Tapi tunggu dulu, bagaimana jika sebenarnya itu bukan sekadar pelarian? Bagaimana jika, justru lewat cerita-cerita rekaan itulah realita mulai terasa lebih dekat dan mudah dipahami?
Benar, membaca novel bisa menjadi jeda yang dibutuhkan ketika dunia nyata terasa terlalu bising atau membingungkan. Tapi di balik semua itu, cerita fiksi tidak pernah benar-benar meninggalkan kenyataan. Justru, melalui alur cerita yang dibuat-buat, banyak emosi dan konflik hidup nyata ikut ditelusuri, hanya saja dalam bentuk yang lebih aman dan terkontrol.
Saat membaca, emosi pun ikut berproses. Ketegangan, kesedihan, harapan, bahkan kebahagiaan hadir dalam bentuk yang lebih lembut. Itulah mengapa fiksi bisa terasa menyembuhkan.
Pernah merasakan sedih yang begitu dalam karena tokoh dalam novel mengalami kehilangan? Atau ikut tersenyum bahagia ketika dua karakter akhirnya saling memahami? Itu bukan hal aneh. Emosi yang ditawarkan oleh novel sering kali terasa lebih jujur dibandingkan kenyataan.
Fiksi seperti jembatan untuk merasakan sesuatu yang terlalu berat bila dihadapi langsung. Ketika kenyataan tidak memberi ruang untuk mengekspresikan perasaan, cerita rekaan menjadi tempat yang aman untuk menangis, tertawa, atau merenung.
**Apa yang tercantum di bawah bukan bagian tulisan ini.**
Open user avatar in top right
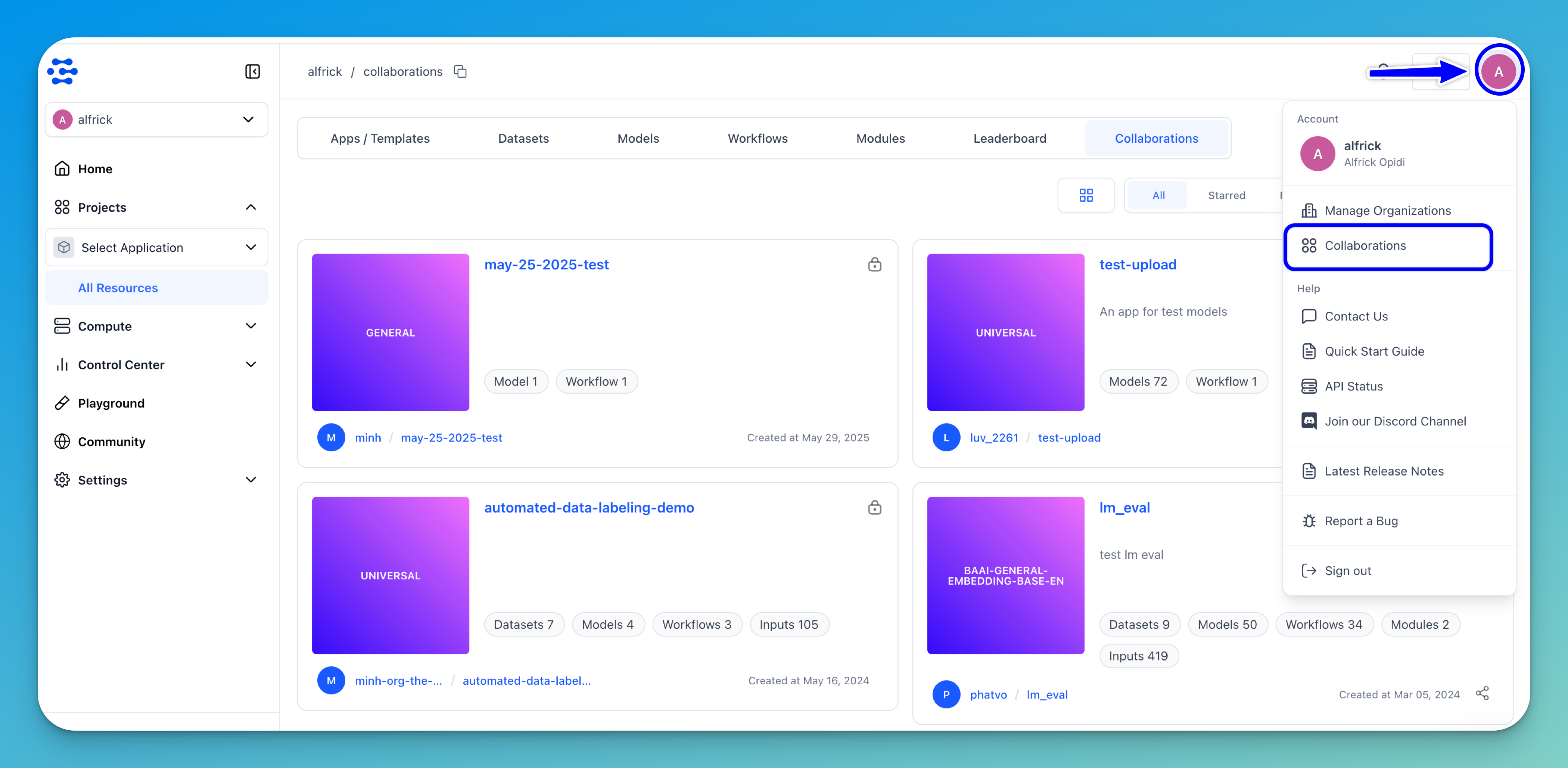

Buku-buku fiksi membuka jalan untuk melihat dunia dari perspektif yang berbeda. Melalui karakter yang pendiam, bisa belajar tentang kekuatan dari kesabaran. Dari tokoh yang keras kepala, bisa belajar pentingnya mendengarkan. Bahkan dari karakter yang awalnya tidak disukai, bisa muncul pemahaman bahwa setiap orang punya cerita.
Tak jarang, novel justru menjadi alat paling kuat untuk melatih empati. Karena ketika masuk ke dalam kehidupan orang lain, meski fiktif rasa peduli itu tumbuh alami.
Rahasia dari novel yang hebat: ceritanya mungkin imajinatif, tapi pesannya sangat nyata. Kisah fantasi yang penuh makhluk ajaib sebenarnya sedang bicara tentang rasa takut, keberanian, atau proses tumbuh dewasa. Drama kecil di kota sunyi mungkin menggambarkan tentang perubahan, penerimaan, atau bagaimana mengenal diri sendiri lebih dalam.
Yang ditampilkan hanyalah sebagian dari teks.